Yes. That's all in...

Unknown Analyst

analyst
#90

That's an all in number.

D. Jordan

executive
#91

Yes. It's mostly in negative carry is issuing debt and parking it in some nature of securities or the Federal Reserve.

Unknown Analyst

analyst
#92

And I guess that would add to your liquidity as well. So I guess the third part of the rules coming in as LCR. And as you -- I know you wouldn't have LCR requirements until you approach Cat 4 levels, but some of your peers are also preparing for that eventuality. What are you hearing from regulators or at least how are you positioning your balance sheet and the amount of liquidity you're holding ahead of any new requirements?

D. Jordan

executive
#93

We're not making any significant shifts in the way we're thinking about it today. There's still too much up in the air and the regulators have said they continue to process through the comments and Vice Chair Barr and others have testified about how they're working through the process. So it seems premature at this point given that we're at $82 billion a day to start making a lot of significant changes.

Unknown Analyst

analyst
#94

Got it. Okay. Great. And before I move to the room for any questions, maybe last one on M&A. We've seen a handful of deals announced recently in the market on bank M&A. I know with everything you went through last year, you weren't eager to participate in that M&A market. But do any of these recent developments change your view at all?

D. Jordan

executive
#95

No. My view is very much the same as it was 6 months ago. We have a lot of opportunity in our existing franchise and footprint. We are really focused on delivering shareholder value. And given the uncertainty in the regulatory approval process, coupled with the fact that the purchase accounting marks are very difficult. And finally, that I'm not sure what problem you solve if you're $20 billion or $50 billion or whatever billion bigger. So we're going to focus on the blocking and tackling to manage our business and doing it on a high-quality fashion, growing on an organic basis and deploying capital in some of the best markets in the U.S.

Unknown Analyst

analyst
#96

Got it. Are there any questions in the room? Well, then maybe to wrap up, a question for both of you, is there any thought of the First Horizon story that you think people are missing?

D. Jordan

executive
#97

Go ahead.

Hope Dmuchowski

executive
#98

I feel -- as Bryan have been out here telling the story over and over again, but I think the biggest part is missing is a question you keep asking is M&A, M&A, M&A. It's not our focus. We know as many of our peers focus and what happened with TD, people think that we were for sale, we were not. We have a franchise that we love running in the best markets in the U.S. And as we've shown, we can give guidance. In June last year, we held an Investor Day and 30 days and hit the guidance.

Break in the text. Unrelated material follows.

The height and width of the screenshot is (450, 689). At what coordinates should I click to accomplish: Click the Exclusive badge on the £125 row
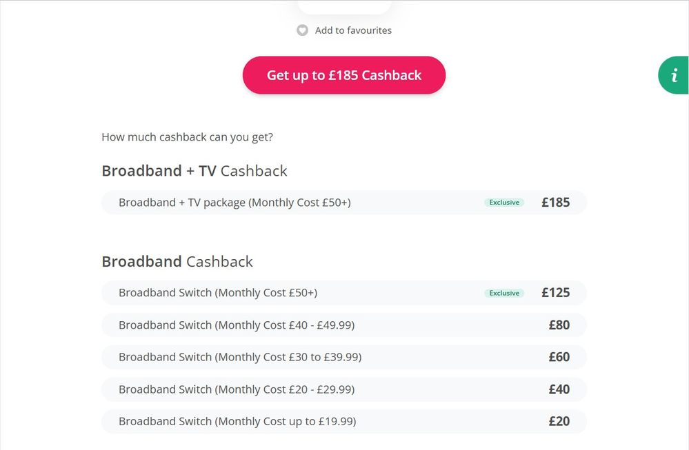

We gave you guidance in January of this year. We're going to hit it again this year. Actually increase our guidance in the first quarter. And so we are proud of the company we have. We are running it well, and we're excited about our future. We are celebrating our 160th anniversary as a bank this year, and we're excited to add 5, 10, 15 years on top of that in the coming years.

D. Jordan

executive
#99

Yes. That's well said. We hit the ground running last May and our franchise and our bankers and our customer relationships or some of the best in the industry, and we're very, very confident that we can create a lot of value and in that effort, we're going to keep stacking up one good quarter on top of the next and just deliver the results.

Unknown Analyst

analyst
#100

That's well said. And on that note, we'll leave it there. Thanks so much for joining us.

Hope Dmuchowski

executive
#101

Thank you.

D. Jordan

executive
#102

Thank you for having us. Thanks, everybody.